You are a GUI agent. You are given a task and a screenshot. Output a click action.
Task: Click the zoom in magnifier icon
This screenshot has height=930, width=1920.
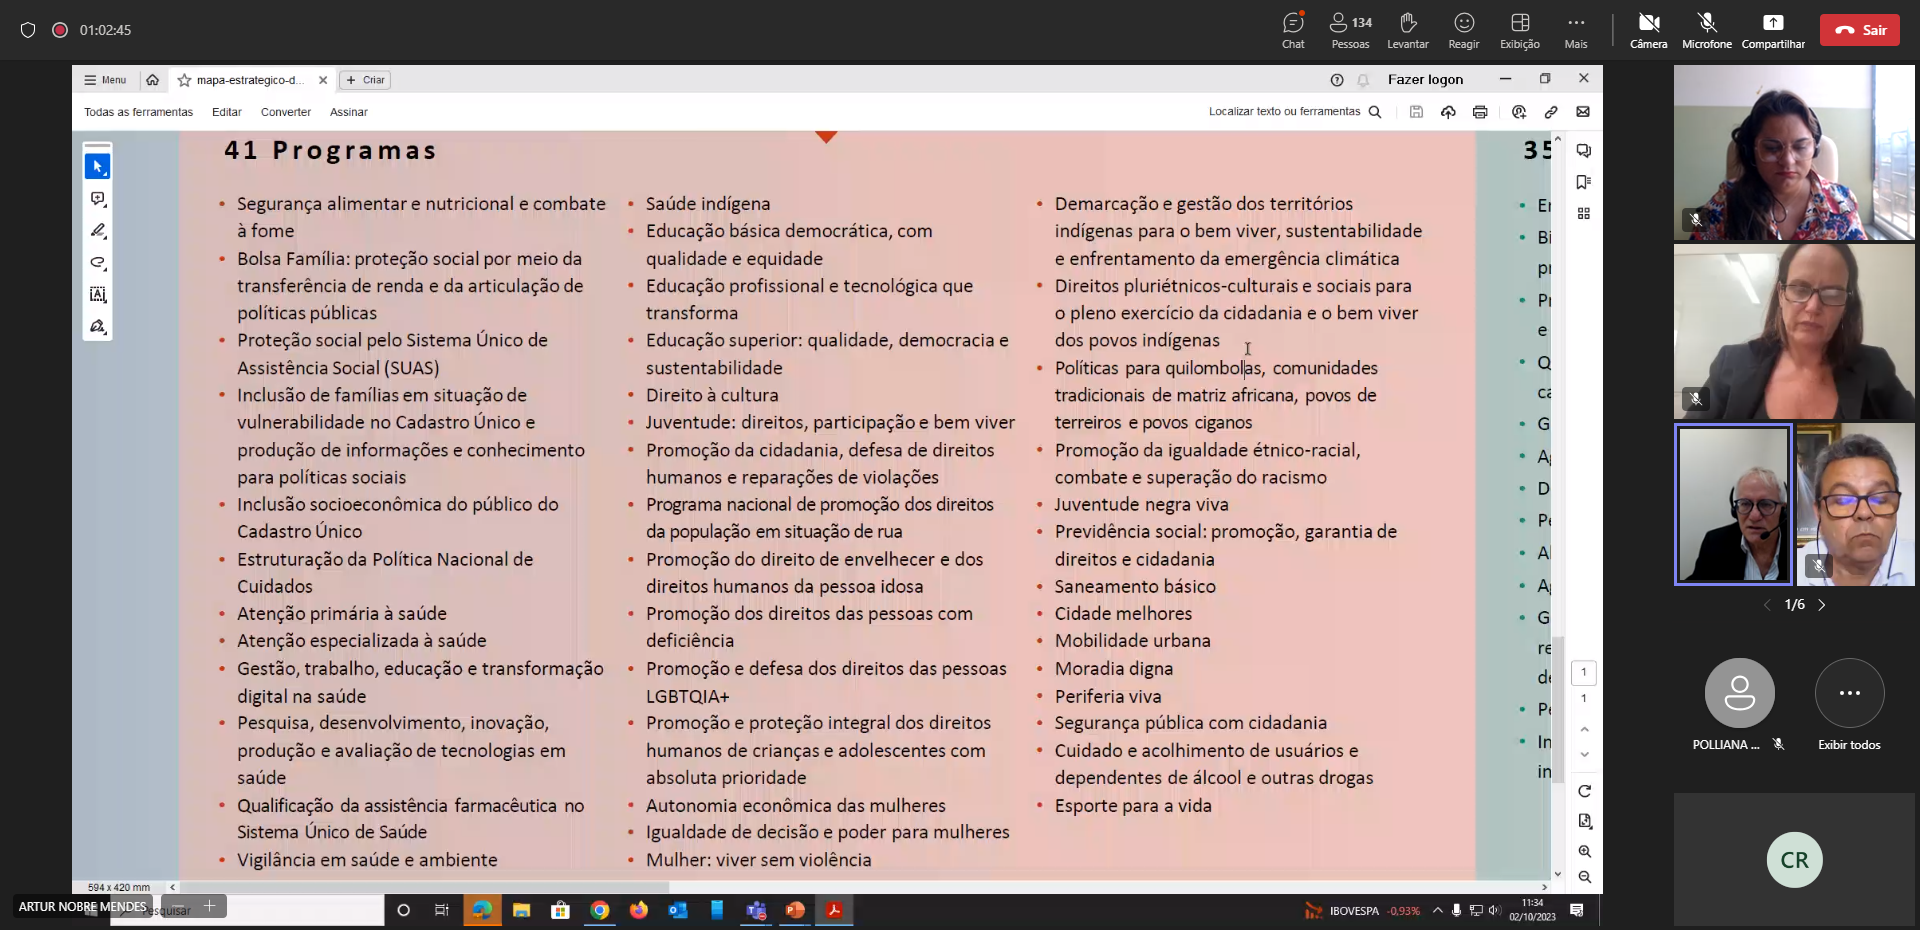[x=1584, y=851]
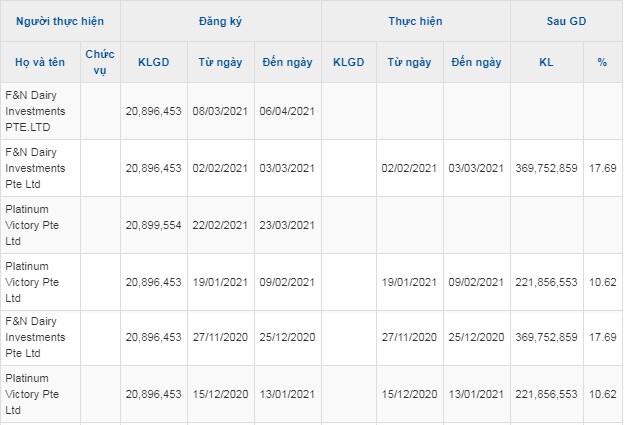Click the Họ và tên column header

[40, 62]
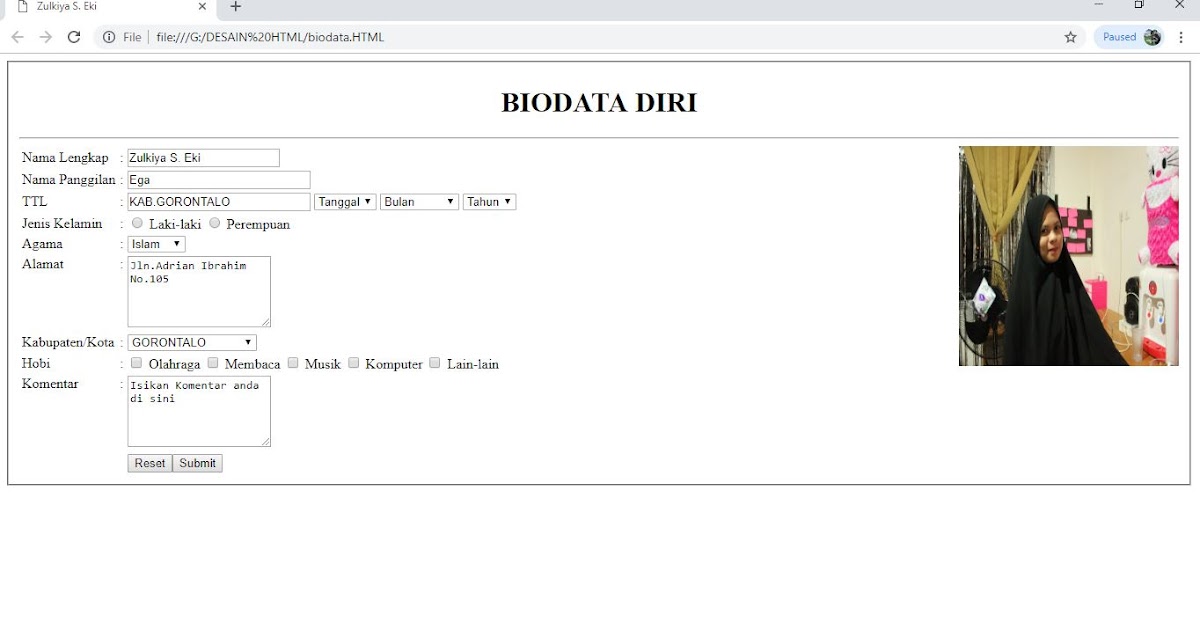Click the Paused sync button
1200x630 pixels.
pos(1122,37)
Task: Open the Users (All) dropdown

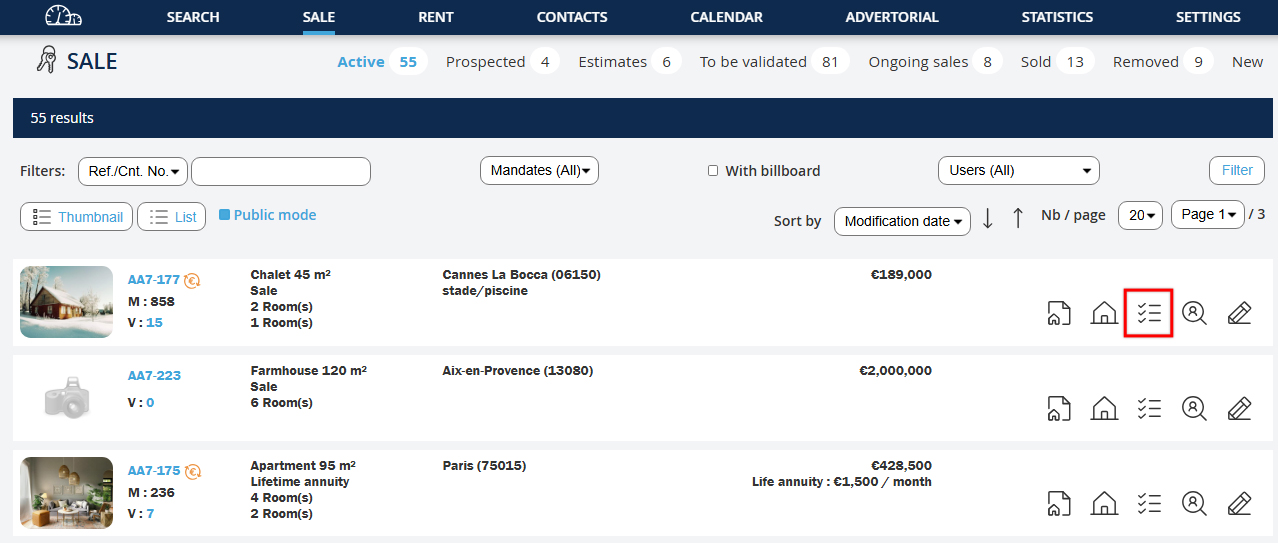Action: pos(1018,171)
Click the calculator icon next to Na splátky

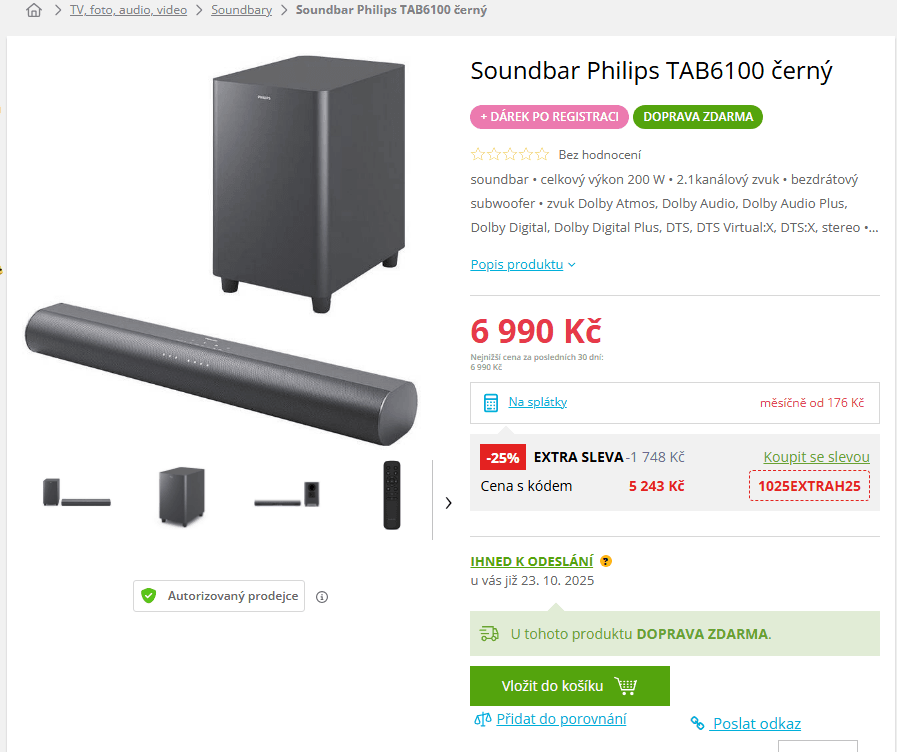(490, 402)
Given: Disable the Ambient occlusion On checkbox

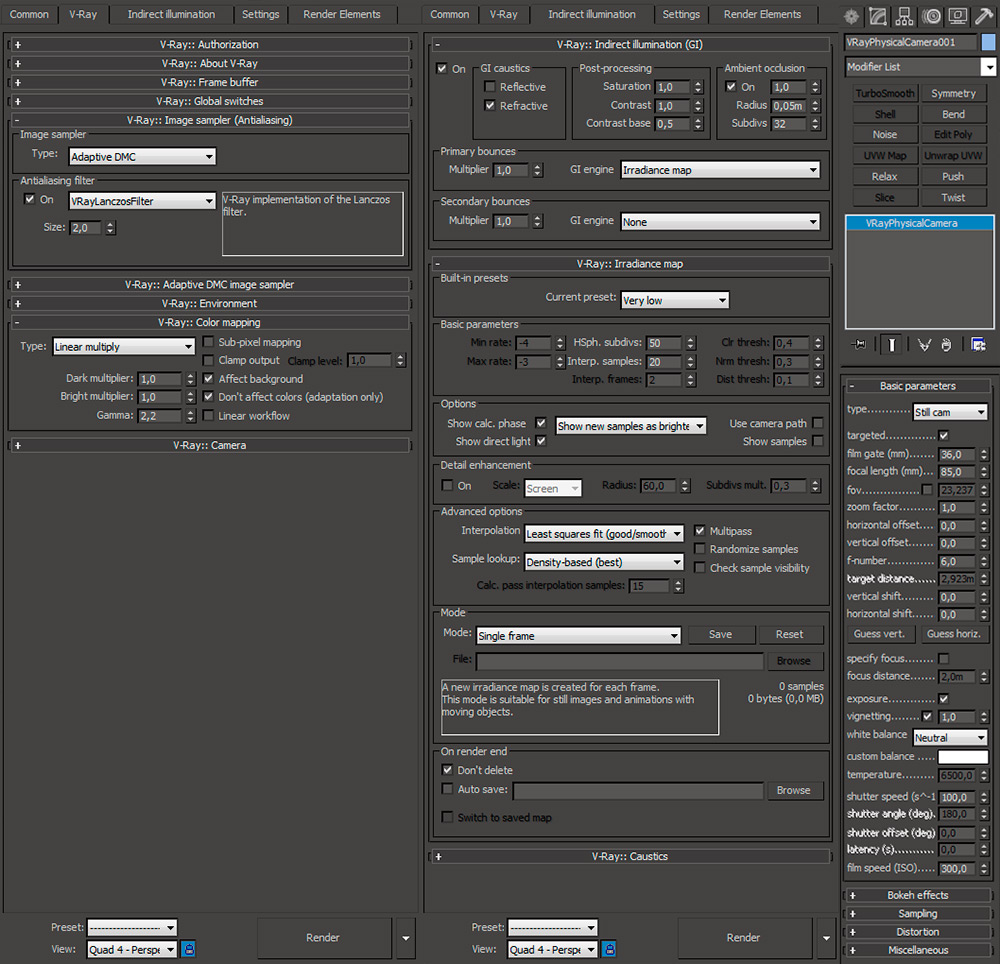Looking at the screenshot, I should (x=731, y=87).
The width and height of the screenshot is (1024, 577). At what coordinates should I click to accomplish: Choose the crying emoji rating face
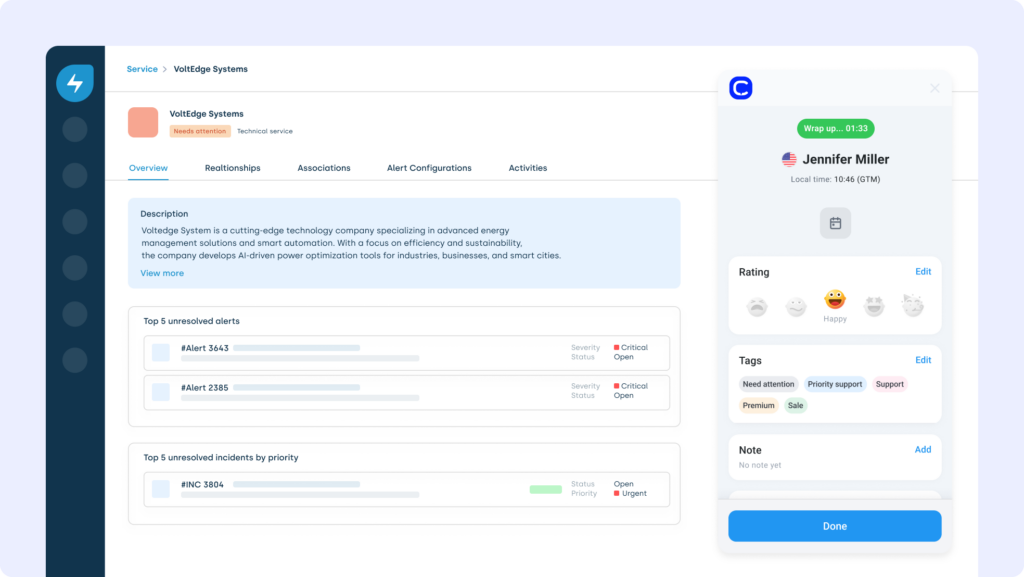click(757, 306)
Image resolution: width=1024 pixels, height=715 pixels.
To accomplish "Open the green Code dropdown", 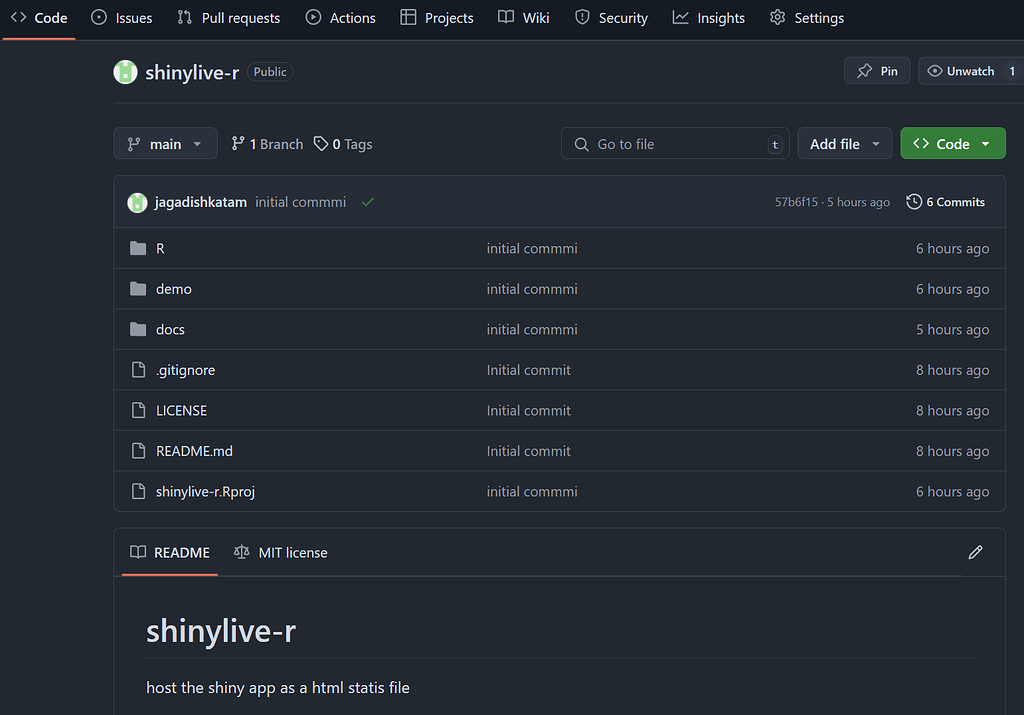I will (x=952, y=143).
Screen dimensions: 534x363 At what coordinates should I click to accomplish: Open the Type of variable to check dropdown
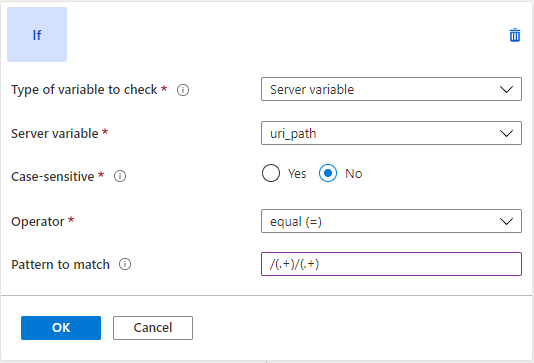(x=391, y=89)
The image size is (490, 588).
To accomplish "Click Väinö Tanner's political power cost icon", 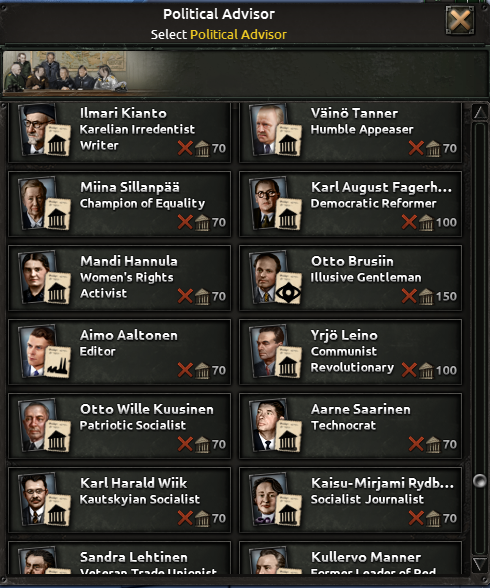I will pyautogui.click(x=433, y=148).
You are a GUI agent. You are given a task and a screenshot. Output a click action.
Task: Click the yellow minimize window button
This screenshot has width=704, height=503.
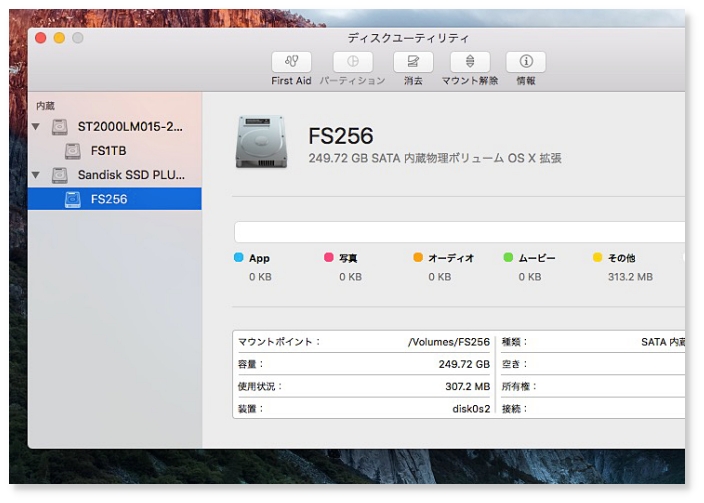coord(59,38)
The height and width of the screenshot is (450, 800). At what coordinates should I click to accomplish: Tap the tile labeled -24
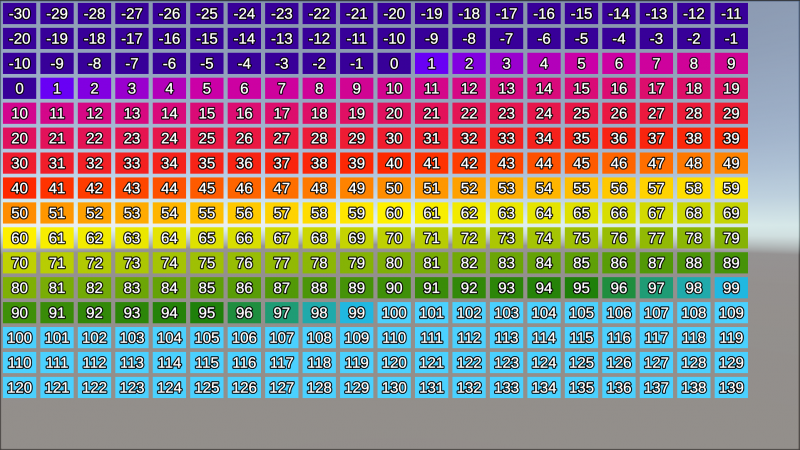(244, 14)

# # # # #

▶ [WORK TO BE COMPLETED]
Convert the part of the records that opens with the line containing "Click the calculator icon next to Na splátky" and closes with the line containing "Looking at the" into a Markdown table with the columns Row and Line, one numbered row per line, blank lines omitted. Leave the pictures out of the table.

▶ [CORRECT OUTPUT]
| Row | Line |
|---|---|
| 1 | Click the calculator icon next to Na splátky |
| 2 | (490, 402) |
| 3 | Given: Disable the Ambient occlusion On checkbox |
| 4 | Looking at the screenshot, I should (x=731, y=87). |